**Assigned task:**
Starting with the line that contains "Task: Click the Sponsor" and stopping after the line that contains "This screenshot has height=217, width=556.", copy the entries below exactly. Include nothing else.

Source data
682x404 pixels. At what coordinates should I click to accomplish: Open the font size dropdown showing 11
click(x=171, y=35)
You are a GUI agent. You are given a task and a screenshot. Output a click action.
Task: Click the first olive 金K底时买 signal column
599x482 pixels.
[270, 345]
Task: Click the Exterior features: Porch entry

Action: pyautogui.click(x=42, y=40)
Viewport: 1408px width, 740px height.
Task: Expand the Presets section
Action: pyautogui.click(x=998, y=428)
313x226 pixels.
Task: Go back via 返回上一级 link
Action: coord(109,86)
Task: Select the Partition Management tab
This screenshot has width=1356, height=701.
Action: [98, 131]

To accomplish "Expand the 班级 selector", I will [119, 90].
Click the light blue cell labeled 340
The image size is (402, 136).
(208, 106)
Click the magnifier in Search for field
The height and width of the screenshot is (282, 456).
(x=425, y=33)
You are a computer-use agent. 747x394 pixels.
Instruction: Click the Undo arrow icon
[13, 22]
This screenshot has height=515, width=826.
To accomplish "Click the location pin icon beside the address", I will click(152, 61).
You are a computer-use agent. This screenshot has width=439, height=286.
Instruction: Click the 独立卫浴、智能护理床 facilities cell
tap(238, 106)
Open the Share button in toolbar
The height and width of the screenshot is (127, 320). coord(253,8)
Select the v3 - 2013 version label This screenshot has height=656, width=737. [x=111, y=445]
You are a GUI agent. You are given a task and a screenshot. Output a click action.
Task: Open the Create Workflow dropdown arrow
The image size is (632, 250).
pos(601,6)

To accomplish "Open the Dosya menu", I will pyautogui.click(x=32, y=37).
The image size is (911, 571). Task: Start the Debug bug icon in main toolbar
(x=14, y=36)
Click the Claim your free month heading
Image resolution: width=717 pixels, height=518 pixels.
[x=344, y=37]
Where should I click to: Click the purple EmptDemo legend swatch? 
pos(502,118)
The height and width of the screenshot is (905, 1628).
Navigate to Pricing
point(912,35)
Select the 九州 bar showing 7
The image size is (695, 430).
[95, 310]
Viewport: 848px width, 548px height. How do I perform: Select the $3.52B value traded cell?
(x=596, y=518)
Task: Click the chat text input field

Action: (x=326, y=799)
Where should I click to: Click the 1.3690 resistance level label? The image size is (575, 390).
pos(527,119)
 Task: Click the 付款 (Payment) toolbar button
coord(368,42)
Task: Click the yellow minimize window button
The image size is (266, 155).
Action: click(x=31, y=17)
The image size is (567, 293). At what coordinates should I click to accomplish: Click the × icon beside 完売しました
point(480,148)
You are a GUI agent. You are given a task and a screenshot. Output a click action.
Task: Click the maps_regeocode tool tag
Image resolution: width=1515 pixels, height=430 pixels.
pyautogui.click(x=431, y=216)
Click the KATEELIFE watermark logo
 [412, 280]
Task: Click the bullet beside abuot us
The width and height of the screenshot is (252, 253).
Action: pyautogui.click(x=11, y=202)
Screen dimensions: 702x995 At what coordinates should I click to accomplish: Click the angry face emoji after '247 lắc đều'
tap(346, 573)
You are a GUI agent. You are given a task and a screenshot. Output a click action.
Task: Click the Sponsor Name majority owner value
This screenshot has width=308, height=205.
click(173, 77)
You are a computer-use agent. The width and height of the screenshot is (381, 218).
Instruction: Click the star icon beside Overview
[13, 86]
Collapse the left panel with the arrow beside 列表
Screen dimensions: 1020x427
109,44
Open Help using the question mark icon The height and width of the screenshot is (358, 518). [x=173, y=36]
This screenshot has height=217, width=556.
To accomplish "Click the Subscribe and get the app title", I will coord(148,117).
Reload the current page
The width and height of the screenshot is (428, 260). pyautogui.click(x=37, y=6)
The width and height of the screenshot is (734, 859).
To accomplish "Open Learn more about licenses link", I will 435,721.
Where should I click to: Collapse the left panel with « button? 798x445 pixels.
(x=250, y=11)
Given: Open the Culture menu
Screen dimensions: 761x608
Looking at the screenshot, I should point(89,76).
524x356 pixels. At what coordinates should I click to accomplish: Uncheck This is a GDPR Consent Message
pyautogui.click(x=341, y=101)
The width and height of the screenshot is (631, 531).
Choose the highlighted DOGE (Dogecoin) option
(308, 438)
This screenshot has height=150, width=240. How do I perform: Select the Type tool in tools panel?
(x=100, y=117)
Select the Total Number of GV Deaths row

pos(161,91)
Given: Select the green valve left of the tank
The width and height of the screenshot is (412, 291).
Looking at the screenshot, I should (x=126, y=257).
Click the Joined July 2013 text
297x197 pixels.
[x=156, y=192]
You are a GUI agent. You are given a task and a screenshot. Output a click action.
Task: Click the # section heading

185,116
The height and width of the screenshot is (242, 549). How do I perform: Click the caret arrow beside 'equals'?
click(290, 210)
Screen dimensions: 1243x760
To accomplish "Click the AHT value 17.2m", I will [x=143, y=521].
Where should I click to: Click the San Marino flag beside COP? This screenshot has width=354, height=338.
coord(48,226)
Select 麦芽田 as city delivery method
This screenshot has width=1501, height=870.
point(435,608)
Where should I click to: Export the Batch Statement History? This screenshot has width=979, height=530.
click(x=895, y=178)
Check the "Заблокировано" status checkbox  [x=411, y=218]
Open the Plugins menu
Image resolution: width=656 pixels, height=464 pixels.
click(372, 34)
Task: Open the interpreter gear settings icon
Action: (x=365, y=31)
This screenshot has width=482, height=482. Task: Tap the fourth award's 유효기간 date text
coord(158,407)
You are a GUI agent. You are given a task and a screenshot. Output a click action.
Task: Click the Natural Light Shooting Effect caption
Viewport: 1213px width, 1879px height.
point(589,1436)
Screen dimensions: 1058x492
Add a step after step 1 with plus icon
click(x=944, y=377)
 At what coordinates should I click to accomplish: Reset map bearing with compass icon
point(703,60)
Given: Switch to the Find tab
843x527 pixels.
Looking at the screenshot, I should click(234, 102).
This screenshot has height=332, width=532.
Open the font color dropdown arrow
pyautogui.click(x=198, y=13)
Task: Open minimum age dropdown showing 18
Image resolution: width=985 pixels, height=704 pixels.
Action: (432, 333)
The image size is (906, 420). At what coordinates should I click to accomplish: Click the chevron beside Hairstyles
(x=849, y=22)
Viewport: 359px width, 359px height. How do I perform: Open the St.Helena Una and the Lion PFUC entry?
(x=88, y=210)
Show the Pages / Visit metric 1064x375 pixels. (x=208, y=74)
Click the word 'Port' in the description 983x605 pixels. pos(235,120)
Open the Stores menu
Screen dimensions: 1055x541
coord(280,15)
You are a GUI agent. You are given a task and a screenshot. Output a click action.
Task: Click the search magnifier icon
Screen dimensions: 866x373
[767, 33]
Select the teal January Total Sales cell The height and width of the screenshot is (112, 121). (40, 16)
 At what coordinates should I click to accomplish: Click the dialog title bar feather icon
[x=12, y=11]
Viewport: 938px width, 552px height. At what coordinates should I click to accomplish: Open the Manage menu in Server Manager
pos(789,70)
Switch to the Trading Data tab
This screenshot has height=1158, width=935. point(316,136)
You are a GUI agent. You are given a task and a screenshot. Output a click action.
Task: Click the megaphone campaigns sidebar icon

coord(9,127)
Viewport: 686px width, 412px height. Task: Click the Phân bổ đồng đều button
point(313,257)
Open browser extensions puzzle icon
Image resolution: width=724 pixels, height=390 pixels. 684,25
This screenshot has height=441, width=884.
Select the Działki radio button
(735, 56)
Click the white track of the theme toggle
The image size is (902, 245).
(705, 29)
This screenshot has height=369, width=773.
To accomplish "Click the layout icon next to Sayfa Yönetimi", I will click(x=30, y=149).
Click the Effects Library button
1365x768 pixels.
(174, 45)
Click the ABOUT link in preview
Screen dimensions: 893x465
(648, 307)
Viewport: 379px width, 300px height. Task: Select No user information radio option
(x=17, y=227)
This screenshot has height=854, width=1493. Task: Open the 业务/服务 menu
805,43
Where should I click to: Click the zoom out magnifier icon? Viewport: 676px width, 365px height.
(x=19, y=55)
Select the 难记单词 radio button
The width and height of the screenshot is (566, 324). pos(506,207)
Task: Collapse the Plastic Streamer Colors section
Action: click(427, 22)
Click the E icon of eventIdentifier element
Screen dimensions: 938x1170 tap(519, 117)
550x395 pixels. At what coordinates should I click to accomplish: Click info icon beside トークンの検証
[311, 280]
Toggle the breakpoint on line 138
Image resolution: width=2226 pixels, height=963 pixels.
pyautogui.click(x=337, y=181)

**Solution to the problem:**
Task: Click the Sponsor Name majority owner value
This screenshot has width=308, height=205.
click(173, 77)
You are a computer-use agent. The width and height of the screenshot is (381, 218).
Instruction: Click the star icon beside Overview
[13, 86]
Collapse the left panel with the arrow beside 列表
Screen dimensions: 1020x427
109,44
Open Help using the question mark icon The height and width of the screenshot is (358, 518). [x=173, y=36]
This screenshot has height=217, width=556.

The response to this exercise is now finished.